::: Data listing

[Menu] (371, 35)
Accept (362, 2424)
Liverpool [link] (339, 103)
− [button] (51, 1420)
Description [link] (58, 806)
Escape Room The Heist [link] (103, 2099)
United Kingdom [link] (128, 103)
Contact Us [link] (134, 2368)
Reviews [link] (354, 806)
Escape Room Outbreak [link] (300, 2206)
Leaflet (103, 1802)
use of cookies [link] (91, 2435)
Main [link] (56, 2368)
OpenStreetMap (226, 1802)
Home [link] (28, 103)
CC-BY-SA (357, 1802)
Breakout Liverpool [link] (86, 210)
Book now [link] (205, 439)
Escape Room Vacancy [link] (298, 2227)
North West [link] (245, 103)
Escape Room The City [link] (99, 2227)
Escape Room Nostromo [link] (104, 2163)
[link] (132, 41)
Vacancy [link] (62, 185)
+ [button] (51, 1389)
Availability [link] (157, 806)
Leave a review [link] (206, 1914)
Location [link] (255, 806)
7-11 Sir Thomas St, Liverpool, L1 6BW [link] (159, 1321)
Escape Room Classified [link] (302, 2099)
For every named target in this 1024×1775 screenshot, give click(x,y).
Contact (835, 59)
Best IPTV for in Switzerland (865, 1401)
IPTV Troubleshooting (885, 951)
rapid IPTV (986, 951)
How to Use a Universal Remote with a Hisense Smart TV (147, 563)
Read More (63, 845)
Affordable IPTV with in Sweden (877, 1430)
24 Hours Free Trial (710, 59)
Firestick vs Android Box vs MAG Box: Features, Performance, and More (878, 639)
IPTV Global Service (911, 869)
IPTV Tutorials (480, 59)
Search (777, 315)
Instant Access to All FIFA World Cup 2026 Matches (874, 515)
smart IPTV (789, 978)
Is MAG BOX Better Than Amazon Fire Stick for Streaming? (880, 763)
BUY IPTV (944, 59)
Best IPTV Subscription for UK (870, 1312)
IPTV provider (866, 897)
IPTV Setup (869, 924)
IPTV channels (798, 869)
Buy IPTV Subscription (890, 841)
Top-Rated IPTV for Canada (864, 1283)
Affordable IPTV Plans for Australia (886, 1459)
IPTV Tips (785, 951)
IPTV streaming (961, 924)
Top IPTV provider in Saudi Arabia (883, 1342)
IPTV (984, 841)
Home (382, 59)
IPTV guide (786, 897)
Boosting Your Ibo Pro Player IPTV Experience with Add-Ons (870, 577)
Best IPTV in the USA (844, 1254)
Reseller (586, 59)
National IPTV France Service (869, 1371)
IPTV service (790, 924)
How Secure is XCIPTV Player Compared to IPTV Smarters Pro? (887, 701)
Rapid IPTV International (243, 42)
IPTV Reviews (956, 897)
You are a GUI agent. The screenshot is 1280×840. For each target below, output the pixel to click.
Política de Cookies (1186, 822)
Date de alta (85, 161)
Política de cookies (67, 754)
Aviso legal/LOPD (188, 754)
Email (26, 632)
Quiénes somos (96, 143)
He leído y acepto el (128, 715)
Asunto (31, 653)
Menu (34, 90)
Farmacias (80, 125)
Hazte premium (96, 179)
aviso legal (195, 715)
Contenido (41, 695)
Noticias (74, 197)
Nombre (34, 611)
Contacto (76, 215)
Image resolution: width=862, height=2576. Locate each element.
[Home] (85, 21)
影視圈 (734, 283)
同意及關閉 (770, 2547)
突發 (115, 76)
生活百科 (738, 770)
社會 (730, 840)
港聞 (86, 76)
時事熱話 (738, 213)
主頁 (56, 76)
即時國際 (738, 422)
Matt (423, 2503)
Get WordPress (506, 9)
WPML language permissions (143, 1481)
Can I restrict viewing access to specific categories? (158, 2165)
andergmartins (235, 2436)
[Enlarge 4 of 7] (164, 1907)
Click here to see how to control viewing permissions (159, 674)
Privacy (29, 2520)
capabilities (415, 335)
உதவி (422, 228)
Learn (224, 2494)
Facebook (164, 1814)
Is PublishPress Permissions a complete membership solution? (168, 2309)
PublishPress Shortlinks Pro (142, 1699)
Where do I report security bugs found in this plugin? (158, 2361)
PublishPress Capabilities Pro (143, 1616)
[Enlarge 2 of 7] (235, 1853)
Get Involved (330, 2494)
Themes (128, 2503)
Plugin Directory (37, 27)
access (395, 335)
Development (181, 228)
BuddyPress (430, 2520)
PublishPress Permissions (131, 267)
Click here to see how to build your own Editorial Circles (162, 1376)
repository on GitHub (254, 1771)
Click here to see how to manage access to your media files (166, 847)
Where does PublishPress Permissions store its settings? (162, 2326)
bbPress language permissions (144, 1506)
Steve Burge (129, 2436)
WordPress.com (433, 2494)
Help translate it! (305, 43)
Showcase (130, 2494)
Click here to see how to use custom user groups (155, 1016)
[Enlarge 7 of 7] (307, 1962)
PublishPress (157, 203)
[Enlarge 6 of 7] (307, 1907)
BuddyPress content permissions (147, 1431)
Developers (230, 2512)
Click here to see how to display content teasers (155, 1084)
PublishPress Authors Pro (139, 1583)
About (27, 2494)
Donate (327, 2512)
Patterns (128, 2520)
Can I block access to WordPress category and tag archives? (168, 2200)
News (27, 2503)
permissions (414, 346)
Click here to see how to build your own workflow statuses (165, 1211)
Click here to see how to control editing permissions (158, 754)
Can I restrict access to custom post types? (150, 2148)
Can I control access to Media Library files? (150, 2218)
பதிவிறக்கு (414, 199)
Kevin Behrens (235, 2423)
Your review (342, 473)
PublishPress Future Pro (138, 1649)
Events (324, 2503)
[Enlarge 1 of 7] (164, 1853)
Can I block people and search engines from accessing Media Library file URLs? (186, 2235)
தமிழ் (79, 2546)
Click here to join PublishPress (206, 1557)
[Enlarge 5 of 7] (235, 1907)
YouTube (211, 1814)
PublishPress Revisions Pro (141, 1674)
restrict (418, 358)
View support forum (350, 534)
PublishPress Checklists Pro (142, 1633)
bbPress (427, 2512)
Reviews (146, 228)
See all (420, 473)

::::::

> Task item: Extract exactly the leading lines of the data, stopping at and including the line with "Affordable IPTV with in Sweden (877, 1430)".

> Solution to the problem:
[Menu] (371, 35)
Accept (362, 2424)
Liverpool [link] (339, 103)
− [button] (51, 1420)
Description [link] (58, 806)
Escape Room The Heist [link] (103, 2099)
United Kingdom [link] (128, 103)
Contact Us [link] (134, 2368)
Reviews [link] (354, 806)
Escape Room Outbreak [link] (300, 2206)
Leaflet (103, 1802)
use of cookies [link] (91, 2435)
Main [link] (56, 2368)
OpenStreetMap (226, 1802)
Home [link] (28, 103)
CC-BY-SA (357, 1802)
Breakout Liverpool [link] (86, 210)
Book now [link] (205, 439)
Escape Room Vacancy [link] (298, 2227)
North West [link] (245, 103)
Escape Room The City [link] (99, 2227)
Escape Room Nostromo [link] (104, 2163)
[link] (132, 41)
Vacancy [link] (62, 185)
+ [button] (51, 1389)
Availability [link] (157, 806)
Leave a review [link] (206, 1914)
Location [link] (255, 806)
7-11 Sir Thomas St, Liverpool, L1 6BW [link] (159, 1321)
Escape Room Classified [link] (302, 2099)
For every named target in this 1024×1775 screenshot, give click(x,y).
Contact (835, 59)
Best IPTV for in Switzerland (865, 1401)
IPTV Troubleshooting (885, 951)
rapid IPTV (986, 951)
How to Use a Universal Remote with a Hisense Smart TV (147, 563)
Read More (63, 845)
Affordable IPTV with in Sweden (877, 1430)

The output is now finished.